For $x \in \mathbb{R}$, we know that function $f(x)=|x|$ is not differentiable at $x=0$. So, we use the subderivative $\partial f(x)$ as a generalization of the derivative. For $|x|$ this gives $$ \partial |x| = \begin{cases} \{-1\}, \quad x <0 \\ [-1, 1], \quad x = 0 \\ \{1\}, \quad x >0. \end{cases} $$
Assume now $z = x+ i y \, (\in \mathbb{C})$ and $g(z) = |z| = \sqrt{x^2+y^2}$. This is a real-valued function of $z$ which is not complex-differentiable but we still can use Wirtinger's calculus to overcome this and compute a kind of generalized derivatives w.r.t. $z$ and $z^*$ BUT in order to do so we need $g$ to be real-differentiable w.r.t $x$ and $y$, which is not the case for $|z|$.
So I was wondering if we can generalize the subderivative for functions of complex-valued variables (particularly when they are not complex differentiable).

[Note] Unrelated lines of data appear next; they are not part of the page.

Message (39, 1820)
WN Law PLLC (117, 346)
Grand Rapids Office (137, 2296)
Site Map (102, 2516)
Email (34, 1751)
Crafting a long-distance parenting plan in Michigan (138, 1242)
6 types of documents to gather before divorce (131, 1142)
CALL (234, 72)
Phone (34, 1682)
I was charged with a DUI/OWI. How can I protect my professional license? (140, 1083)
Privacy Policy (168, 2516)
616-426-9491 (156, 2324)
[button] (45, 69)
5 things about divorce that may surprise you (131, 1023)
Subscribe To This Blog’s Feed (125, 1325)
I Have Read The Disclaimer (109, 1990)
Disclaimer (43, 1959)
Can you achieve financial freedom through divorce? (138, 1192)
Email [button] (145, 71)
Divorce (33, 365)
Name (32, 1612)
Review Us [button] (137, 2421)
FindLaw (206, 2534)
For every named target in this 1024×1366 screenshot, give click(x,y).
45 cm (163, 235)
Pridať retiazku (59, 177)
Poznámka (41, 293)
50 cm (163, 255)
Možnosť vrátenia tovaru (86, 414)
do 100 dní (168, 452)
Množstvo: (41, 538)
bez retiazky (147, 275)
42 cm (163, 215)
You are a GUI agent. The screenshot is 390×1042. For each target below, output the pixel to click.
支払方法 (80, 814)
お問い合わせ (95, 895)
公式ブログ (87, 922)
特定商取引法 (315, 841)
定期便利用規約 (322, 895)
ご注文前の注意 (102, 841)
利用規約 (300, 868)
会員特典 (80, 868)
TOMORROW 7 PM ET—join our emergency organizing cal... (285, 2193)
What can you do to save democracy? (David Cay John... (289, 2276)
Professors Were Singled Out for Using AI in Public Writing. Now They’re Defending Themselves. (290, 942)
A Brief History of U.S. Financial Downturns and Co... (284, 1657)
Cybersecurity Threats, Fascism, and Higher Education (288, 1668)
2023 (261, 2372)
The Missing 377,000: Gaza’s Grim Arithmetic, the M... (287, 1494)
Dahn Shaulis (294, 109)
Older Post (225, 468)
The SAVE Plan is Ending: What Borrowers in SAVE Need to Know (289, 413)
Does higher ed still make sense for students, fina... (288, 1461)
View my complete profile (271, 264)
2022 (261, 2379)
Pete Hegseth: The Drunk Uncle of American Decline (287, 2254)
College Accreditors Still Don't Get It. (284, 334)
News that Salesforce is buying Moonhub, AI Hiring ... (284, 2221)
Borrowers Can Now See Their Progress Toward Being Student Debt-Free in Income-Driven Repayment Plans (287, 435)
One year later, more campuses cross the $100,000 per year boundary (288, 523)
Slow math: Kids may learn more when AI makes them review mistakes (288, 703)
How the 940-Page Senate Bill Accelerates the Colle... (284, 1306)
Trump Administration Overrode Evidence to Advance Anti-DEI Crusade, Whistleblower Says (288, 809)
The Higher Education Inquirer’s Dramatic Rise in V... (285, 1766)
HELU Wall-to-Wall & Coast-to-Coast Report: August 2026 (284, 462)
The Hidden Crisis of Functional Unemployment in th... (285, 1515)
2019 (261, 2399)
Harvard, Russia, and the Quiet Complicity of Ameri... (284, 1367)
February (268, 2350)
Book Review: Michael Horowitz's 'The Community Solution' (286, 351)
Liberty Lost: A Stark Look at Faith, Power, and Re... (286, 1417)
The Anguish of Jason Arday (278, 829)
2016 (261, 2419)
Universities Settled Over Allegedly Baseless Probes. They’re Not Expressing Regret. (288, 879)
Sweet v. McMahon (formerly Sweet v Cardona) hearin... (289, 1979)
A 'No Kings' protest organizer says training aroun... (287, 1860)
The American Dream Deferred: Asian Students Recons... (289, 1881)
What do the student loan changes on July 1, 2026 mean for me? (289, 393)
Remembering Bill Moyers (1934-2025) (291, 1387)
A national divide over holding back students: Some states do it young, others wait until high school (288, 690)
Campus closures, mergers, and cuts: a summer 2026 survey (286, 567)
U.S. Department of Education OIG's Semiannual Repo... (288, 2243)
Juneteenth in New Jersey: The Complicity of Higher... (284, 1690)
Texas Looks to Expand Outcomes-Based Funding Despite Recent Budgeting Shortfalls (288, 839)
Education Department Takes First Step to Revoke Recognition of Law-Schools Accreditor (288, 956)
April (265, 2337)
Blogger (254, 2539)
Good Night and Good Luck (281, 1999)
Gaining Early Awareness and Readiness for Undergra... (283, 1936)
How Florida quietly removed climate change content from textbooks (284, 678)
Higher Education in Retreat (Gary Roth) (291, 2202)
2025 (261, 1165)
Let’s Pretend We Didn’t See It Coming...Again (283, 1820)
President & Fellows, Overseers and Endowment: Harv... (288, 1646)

Full disclosure, I don't know what Wirtinger's calculus is. (OK, now I do, thanks to Wikipedia.) But from a pragmatic, convex optimization context, there's a straightforward way forward. For a real function $f:\mathbb{R}^n\rightarrow\mathbb{R}$, the subdifferentiable satisfies $$\partial f(x) = \left\{ v ~\middle|~ f(y) \leq f(x) + \langle v, y - x \rangle ~ \forall y \right\}$$ For a function $f:\mathbb{C}\rightarrow\mathbb{R}$, we can do the same, only we define the real inner product on $\mathbb{C}$: $\langle a, b \rangle = \Re(\mathop{\mathrm{conj}}(a) b) = \Re(a)\Re(b) + \Im(a)\Im(b)$. Given this, $$\partial |x| = \begin{cases} \{x/|x|\} & x\neq 0 \\ \{v\in\mathbb{C}~|~|v|\leq 1\} & x=0 \end{cases}$$ There are a couple of sanity checks here. First, you can consider $\mathbb{C}$ as an isomorphism of $\mathbb{R}^2$, so this is just the equivalent to the subdifferential of the $\ell_2$ norm on $\mathbb{R}^2$. Secondly, note that our formula yields $+1$ for real $x\geq 1$ and $-1$ for real $x\leq 1$, just like the real case.